**WHAT THIS TASK INVOLVES:** Restate word for word the lines in the listing below, starting at the line containing "Η ROXILS στην Ελλάδα (117, 2133)" and ending at the line containing "Eπικοινωνία (236, 2530)", both included; leave out the rest.

**GIVEN RECORDS:**
----

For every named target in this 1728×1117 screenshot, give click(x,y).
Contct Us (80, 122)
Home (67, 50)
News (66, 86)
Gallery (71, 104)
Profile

----

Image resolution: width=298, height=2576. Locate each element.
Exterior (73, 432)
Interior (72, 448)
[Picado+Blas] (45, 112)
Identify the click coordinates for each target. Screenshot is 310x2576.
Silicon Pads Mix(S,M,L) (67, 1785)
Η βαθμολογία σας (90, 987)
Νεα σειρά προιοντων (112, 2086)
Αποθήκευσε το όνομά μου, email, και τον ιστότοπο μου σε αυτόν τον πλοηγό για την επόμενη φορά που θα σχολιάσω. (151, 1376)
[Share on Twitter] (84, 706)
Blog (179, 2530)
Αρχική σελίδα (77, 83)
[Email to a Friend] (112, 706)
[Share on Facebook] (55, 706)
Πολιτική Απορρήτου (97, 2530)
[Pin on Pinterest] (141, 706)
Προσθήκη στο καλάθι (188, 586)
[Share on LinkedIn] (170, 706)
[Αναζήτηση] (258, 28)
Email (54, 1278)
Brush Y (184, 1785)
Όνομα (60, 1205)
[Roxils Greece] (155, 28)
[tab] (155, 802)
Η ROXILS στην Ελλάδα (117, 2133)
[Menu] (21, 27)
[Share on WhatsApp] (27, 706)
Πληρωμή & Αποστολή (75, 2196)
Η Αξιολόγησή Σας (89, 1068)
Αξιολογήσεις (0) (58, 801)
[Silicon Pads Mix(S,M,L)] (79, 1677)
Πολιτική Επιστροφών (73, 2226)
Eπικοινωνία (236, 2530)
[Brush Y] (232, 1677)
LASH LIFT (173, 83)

----

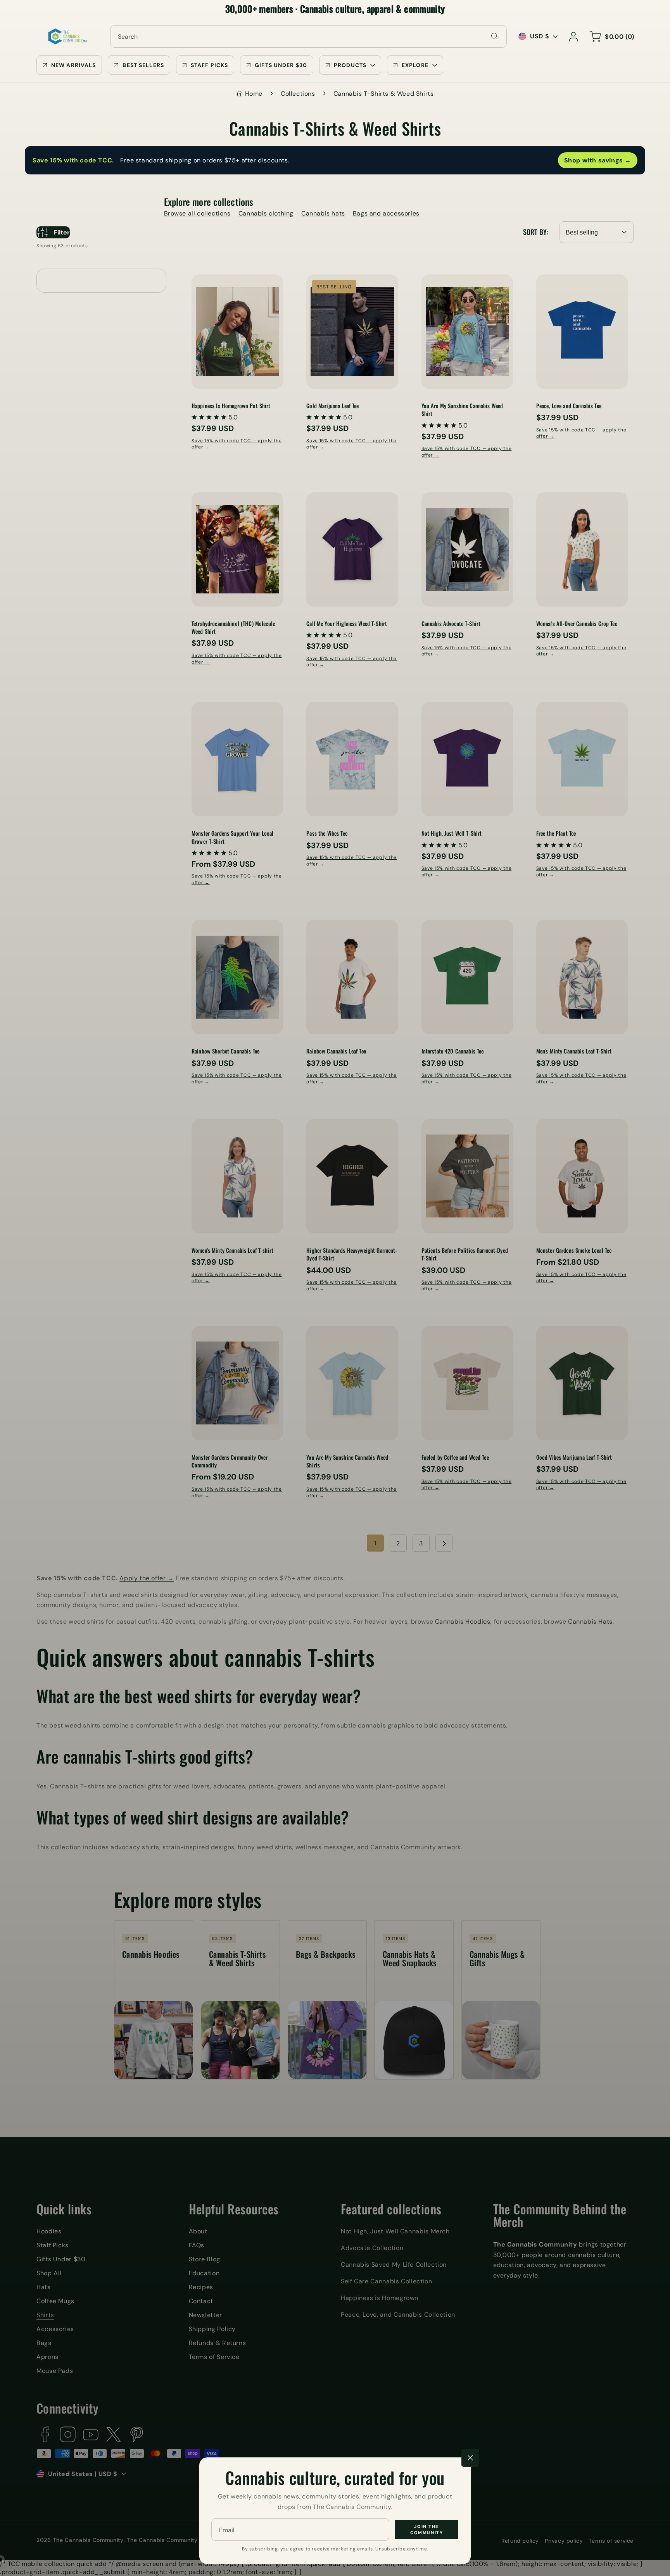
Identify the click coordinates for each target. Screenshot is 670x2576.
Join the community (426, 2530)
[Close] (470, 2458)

----

**RESPONSE TO THIS EXERCISE:**
Η ROXILS στην Ελλάδα (117, 2133)
[Menu] (21, 27)
[Share on WhatsApp] (27, 706)
Πληρωμή & Αποστολή (75, 2196)
Η Αξιολόγησή Σας (89, 1068)
Αξιολογήσεις (0) (58, 801)
[Silicon Pads Mix(S,M,L)] (79, 1677)
Πολιτική Επιστροφών (73, 2226)
Eπικοινωνία (236, 2530)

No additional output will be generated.